Extreme extremophiles: deep under Antarctic ice (Introduction)

by David Turell @, Friday, February 26, 2021, 04:40 (1368 days ago) @ David Turell

More on these sessile creatures:

https://mail.yahoo.com/d/folders/1/messages/AN1AQ5wCgIg6YDhnwQ6C2OhuQeY?.intl=us&.p...

"A new study details the discovery of sessile organisms found deep below Antarctica's Filchner-Ronne Ice Shelf. The organisms were anchored to a boulder 900 meters beneath the ice, living a cold, dark existence miles away from the open ocean. "This discovery is one of those fortunate accidents that pushes ideas in a different direction and shows us that Antarctic marine life is incredibly special and amazingly adapted to a frozen world," Dr Huw Griffiths, the study's lead author and a biogeographer of the British Antarctic Survey, said in a press release. Sessile creatures are defined by their inability to move freely. They live their lives anchored to a substrate—in this case, the aforementioned boulder. Common sessile animals found in coastal tide pools include mussels, barnacles, and sea anemones, yet none of these were present beneath the Antarctic shelf. Instead, the researchers discovered a stalked sponge, roughly a dozen non-stalked sponges, and 22 unidentifiable stalked organisms.

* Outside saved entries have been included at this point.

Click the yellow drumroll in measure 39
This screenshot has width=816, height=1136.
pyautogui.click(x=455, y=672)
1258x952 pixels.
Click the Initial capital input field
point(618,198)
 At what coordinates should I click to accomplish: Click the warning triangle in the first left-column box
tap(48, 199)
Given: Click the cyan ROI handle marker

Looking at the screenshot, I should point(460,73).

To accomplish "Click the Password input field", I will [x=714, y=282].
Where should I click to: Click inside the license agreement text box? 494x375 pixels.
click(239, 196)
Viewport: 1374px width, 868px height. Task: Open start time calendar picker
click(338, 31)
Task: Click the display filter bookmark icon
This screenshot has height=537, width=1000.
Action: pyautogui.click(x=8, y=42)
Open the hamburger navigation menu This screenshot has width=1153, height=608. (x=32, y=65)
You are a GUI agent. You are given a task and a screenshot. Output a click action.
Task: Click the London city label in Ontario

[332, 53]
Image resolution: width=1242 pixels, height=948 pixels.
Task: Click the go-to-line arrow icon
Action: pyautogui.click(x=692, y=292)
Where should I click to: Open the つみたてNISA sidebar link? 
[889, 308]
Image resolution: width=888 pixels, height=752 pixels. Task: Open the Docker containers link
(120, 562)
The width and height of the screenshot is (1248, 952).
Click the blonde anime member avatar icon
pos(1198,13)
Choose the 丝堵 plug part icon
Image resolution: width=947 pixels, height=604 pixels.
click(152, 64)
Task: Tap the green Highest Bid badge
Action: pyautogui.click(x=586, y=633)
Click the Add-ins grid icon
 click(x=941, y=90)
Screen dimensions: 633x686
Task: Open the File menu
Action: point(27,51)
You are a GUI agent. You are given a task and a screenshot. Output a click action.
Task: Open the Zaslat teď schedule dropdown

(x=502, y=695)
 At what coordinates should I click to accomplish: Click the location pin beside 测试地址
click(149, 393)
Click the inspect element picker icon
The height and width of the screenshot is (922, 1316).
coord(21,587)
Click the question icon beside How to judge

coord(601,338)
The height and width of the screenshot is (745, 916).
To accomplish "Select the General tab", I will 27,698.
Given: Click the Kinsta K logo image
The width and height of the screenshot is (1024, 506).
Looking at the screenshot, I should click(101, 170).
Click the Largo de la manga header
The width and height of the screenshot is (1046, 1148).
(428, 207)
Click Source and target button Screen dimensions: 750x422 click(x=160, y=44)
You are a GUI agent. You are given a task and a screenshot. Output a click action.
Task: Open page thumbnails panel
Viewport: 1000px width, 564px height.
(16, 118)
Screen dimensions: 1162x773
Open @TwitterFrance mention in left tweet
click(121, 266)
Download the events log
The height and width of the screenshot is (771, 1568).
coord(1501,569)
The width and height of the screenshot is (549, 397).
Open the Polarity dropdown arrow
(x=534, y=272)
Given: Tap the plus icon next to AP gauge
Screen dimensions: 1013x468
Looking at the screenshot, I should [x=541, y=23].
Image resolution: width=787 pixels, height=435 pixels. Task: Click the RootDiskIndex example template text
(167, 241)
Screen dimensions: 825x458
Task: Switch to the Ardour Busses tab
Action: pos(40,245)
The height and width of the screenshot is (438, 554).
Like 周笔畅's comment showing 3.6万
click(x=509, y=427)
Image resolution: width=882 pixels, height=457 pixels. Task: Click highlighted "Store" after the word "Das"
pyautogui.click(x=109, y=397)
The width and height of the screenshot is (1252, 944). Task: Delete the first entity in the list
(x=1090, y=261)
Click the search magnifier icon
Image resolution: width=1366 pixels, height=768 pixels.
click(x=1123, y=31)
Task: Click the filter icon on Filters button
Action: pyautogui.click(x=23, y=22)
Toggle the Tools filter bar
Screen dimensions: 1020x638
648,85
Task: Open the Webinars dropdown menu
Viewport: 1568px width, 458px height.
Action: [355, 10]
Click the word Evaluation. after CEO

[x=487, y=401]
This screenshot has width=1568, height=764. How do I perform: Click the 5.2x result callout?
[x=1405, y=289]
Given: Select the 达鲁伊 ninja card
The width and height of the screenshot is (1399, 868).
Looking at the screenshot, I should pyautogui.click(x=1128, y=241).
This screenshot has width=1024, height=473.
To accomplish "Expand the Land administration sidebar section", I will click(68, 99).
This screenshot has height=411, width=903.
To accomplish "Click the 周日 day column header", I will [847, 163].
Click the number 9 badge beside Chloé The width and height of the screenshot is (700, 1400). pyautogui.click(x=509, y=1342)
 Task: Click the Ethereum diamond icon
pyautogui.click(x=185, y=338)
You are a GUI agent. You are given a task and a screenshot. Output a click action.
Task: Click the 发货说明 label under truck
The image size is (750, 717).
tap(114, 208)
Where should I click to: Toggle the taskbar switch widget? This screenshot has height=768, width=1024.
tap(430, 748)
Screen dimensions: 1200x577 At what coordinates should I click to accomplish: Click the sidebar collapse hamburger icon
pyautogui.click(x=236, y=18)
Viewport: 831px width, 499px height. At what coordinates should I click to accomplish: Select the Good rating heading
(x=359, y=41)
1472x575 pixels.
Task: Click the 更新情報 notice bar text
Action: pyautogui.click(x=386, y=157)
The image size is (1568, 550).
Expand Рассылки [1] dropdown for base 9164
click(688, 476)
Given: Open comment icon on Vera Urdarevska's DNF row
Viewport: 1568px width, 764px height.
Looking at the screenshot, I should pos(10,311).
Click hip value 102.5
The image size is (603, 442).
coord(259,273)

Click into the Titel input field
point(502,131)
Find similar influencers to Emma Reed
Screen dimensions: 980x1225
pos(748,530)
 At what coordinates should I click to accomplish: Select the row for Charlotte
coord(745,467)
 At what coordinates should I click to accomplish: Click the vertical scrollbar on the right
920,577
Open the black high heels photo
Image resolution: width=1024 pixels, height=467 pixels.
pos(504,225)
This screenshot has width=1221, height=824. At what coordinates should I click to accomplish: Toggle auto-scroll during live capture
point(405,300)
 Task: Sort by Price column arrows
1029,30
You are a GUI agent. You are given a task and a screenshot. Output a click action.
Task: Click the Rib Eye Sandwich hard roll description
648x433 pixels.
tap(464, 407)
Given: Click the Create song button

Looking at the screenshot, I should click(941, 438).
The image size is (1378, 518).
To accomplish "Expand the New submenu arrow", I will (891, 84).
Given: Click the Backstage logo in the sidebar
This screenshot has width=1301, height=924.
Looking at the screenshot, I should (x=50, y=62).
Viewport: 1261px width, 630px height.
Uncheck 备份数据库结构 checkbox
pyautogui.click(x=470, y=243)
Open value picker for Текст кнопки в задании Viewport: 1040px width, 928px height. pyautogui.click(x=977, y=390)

"Sessile organisms depend on their food to be delivered to them. That's why they are so bountiful in tide pools; tides and currents are the DoorDash of the ocean world. It's also why the researchers found the sponge's Antarctic lodgings so astounding. Because they live 1,500 kilometers upstream from the nearest source of photosynthesis, it's unknown how a food supply reaches these sponges or whether they generate nutrients from some other means, such as glacial melt or carnivorous noshing."

Comment: These immobile organisms are surviving. The point I am making is life always survives, so survival is not an issue that drives evolution. Life designed peremptorily to survive. Opposite to the Darwin approach. Extremophiles make the concept clear.